Just 7% of women with mental health problems in during pregnancy and the perinatal period are referred to specialist care, a survey by the Royal College of Obstetricians and Gynaecologists has found.
In a survey of over 2300 women who had given birth in the last five years, 81% had experienced at least one episode of a mental health problem during or after their pregnancy. Low mood was experienced by over two thirds of these women, anxiety by around half and depression by just over a third. Of the 7% referred for these conditions, 38% said it took over four weeks to be seen, while some waited up to a year for treatment.

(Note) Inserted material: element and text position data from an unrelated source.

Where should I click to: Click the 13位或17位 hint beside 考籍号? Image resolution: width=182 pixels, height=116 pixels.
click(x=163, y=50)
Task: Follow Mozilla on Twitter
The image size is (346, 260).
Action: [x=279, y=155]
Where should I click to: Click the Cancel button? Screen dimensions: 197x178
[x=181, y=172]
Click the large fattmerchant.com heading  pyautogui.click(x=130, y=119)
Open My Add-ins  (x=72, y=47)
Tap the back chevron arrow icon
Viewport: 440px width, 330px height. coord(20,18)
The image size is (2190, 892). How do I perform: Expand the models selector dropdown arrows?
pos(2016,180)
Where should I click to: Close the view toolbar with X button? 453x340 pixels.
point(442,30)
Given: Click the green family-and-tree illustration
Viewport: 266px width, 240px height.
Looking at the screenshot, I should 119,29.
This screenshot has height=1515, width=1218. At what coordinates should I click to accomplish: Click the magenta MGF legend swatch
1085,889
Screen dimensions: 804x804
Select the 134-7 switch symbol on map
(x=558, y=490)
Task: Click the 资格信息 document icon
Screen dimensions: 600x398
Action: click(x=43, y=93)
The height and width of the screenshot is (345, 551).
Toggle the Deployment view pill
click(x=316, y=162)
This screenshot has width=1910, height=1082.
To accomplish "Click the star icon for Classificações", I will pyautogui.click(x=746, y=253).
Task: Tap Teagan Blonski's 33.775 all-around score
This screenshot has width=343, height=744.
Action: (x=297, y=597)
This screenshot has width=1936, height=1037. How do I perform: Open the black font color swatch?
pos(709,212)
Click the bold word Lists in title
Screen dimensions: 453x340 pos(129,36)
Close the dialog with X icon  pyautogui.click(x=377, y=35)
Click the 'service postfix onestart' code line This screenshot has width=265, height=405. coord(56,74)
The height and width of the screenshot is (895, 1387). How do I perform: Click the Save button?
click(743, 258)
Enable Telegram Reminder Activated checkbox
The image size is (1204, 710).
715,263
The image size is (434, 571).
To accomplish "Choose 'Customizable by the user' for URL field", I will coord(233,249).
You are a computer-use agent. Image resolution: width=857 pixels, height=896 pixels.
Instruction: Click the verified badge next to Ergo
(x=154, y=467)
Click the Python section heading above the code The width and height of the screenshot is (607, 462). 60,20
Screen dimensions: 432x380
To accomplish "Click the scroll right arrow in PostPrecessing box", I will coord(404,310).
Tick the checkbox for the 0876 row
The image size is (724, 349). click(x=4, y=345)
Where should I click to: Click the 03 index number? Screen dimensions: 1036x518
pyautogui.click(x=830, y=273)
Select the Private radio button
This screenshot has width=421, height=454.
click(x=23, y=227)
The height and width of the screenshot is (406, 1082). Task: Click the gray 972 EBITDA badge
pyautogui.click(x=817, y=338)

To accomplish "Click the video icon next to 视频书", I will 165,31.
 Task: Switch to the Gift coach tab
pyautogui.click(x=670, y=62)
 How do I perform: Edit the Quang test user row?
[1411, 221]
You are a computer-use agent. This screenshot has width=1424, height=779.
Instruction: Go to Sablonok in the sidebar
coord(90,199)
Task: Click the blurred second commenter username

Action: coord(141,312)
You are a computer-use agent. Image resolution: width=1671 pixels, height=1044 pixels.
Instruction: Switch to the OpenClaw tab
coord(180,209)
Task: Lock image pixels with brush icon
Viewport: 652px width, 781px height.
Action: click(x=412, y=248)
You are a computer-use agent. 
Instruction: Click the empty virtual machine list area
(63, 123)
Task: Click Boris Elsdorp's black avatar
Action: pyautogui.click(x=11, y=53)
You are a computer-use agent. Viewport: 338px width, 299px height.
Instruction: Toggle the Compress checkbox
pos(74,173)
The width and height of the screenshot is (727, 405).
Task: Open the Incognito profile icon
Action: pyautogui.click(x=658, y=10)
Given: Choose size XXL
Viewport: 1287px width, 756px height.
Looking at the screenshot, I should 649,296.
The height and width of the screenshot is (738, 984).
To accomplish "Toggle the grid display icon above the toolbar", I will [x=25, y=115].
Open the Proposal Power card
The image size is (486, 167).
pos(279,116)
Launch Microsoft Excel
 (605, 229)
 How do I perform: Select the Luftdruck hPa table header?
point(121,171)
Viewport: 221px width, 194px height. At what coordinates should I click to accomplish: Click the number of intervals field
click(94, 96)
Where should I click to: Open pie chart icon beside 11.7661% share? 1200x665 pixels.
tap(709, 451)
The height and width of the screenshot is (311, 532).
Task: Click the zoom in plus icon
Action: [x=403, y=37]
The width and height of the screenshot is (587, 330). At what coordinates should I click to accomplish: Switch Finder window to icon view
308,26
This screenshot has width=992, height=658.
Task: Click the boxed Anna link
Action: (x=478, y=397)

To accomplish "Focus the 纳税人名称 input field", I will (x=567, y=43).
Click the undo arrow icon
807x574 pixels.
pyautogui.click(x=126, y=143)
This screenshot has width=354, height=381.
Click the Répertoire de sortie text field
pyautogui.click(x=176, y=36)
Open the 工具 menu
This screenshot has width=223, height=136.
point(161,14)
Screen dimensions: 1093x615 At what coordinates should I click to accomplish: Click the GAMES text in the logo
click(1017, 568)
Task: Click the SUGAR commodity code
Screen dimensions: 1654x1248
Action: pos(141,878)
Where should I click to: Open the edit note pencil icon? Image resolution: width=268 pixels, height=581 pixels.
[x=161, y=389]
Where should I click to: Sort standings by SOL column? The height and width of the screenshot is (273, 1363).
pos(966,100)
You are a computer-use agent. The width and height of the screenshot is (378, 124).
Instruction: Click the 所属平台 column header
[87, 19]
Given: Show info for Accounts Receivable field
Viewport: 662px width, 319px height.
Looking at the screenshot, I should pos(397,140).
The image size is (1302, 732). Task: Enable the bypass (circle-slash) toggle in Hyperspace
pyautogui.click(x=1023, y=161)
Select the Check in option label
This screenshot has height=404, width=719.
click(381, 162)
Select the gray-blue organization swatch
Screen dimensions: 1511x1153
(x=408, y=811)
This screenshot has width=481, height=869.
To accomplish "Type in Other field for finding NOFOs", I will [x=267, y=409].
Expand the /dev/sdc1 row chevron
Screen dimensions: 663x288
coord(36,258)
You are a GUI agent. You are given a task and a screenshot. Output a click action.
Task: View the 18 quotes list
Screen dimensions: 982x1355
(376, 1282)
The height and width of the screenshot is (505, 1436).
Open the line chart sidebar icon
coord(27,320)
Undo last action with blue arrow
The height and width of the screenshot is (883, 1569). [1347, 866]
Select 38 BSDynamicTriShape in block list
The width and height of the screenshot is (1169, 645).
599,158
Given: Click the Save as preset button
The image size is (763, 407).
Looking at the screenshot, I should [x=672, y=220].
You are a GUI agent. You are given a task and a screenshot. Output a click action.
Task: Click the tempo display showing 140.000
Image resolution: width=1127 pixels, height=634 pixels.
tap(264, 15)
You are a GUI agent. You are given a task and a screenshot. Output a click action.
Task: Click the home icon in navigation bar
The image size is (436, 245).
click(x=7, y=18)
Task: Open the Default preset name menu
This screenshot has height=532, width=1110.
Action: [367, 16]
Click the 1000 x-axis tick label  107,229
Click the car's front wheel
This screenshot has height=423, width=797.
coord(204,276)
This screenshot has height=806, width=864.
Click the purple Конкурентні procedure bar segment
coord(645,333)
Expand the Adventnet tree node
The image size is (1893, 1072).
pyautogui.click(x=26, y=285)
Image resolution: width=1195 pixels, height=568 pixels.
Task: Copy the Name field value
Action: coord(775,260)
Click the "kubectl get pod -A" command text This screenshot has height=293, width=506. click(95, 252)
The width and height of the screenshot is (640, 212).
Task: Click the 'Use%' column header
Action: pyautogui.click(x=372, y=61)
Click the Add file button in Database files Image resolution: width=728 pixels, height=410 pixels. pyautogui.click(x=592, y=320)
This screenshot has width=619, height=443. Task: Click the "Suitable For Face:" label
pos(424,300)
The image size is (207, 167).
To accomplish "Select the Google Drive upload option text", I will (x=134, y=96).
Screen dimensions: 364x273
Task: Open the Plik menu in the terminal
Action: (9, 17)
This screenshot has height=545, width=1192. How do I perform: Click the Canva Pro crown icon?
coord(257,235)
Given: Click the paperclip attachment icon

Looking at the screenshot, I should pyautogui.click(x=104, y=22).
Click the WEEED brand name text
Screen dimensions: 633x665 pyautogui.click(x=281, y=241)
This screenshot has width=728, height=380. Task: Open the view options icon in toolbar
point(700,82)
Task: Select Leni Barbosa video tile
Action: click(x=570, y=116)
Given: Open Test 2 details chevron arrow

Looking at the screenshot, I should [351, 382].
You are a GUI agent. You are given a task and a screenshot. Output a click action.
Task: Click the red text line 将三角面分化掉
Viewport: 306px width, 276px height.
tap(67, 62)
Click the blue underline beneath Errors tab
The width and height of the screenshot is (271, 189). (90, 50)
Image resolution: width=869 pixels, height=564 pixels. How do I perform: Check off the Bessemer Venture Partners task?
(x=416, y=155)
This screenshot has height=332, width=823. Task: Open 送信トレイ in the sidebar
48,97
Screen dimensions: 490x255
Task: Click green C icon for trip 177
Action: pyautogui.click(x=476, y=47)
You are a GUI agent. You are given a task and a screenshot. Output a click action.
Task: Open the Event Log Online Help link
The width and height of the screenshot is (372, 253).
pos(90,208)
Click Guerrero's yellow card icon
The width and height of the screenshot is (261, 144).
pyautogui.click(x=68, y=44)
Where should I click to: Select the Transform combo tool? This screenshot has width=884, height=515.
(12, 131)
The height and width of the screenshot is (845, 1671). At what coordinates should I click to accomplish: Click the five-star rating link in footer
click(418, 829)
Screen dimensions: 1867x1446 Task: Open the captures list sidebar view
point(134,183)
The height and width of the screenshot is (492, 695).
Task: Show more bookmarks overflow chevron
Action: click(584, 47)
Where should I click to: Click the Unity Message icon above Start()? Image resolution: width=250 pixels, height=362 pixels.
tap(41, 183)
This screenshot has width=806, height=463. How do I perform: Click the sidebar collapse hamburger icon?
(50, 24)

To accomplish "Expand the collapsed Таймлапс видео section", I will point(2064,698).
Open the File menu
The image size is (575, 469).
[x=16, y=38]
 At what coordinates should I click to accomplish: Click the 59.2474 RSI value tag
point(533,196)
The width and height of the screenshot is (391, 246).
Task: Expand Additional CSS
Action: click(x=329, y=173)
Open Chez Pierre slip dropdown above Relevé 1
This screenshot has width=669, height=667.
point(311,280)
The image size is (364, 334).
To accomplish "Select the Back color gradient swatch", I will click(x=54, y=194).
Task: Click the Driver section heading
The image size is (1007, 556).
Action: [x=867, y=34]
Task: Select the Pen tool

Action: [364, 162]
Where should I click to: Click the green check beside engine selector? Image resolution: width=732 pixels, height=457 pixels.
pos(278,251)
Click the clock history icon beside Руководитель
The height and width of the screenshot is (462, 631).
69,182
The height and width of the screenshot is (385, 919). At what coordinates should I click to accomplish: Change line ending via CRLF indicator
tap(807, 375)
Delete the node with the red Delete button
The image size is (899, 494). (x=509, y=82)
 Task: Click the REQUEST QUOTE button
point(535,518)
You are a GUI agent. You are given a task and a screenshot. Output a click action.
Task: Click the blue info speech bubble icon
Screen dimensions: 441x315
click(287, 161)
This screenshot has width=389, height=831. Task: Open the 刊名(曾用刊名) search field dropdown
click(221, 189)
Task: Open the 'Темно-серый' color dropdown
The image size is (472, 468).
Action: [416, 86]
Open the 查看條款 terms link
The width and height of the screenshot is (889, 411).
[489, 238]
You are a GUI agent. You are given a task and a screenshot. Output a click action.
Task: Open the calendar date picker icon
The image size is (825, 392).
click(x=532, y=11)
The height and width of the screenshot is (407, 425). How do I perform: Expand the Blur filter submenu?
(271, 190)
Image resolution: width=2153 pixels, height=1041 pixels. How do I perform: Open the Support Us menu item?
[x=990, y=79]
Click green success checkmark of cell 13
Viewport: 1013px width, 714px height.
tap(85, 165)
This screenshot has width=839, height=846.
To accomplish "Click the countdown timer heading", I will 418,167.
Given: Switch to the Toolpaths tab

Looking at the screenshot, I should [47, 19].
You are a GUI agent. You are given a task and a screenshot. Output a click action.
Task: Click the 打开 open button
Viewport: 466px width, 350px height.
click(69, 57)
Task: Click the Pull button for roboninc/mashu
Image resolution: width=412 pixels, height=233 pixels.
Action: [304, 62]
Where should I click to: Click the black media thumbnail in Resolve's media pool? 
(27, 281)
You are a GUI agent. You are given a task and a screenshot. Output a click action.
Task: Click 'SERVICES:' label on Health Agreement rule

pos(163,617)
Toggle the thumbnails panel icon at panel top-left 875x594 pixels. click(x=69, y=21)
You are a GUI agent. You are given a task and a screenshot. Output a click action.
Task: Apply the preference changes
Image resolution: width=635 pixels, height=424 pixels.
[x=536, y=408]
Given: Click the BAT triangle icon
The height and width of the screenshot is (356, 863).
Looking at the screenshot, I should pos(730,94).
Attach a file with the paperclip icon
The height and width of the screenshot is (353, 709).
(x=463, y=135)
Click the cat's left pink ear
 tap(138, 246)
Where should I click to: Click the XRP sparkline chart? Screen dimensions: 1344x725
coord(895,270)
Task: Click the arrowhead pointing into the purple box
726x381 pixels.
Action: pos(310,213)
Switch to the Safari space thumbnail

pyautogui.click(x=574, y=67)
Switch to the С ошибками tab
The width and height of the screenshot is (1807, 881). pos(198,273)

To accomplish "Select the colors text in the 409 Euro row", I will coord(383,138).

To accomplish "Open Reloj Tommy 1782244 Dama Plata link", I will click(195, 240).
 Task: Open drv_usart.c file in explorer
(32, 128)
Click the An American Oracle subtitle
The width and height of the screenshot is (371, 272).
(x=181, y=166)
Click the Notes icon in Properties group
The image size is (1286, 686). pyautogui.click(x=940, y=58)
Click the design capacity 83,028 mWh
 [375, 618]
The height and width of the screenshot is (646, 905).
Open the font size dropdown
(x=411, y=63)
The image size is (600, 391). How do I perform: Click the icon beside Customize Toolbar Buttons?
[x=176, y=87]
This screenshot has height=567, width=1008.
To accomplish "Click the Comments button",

‘Giving parity of esteem to mental and physical health is crucial and we have some way to go in addressing the stigma associated with mental health,’ said Lesley Regan, president of the Royal College of Obstetricians and Gynaecologists. ‘No one is to blame for developing a mental illness and as a society we need to be reinforcing this message constantly.’
The survey also found that care provided varied significantly across the country, with a 20% difference in referral rates between some areas. The type of care received also varied, with one area providing just 8% of women with referrals to specialist maternal mental healthcare services, compared with 50% in another. The survey also revealed that 12% of women’s partners experienced a mental health problem during or after the pregnancy.
‘Healthcare professionals are often the first point of contact that a woman suffering with mental health problems reaches out to and we must ensure that all staff involved in the care of women during pregnancy and the first year after birth have relevant education and training in perinatal mental health,’ added professor Reagan.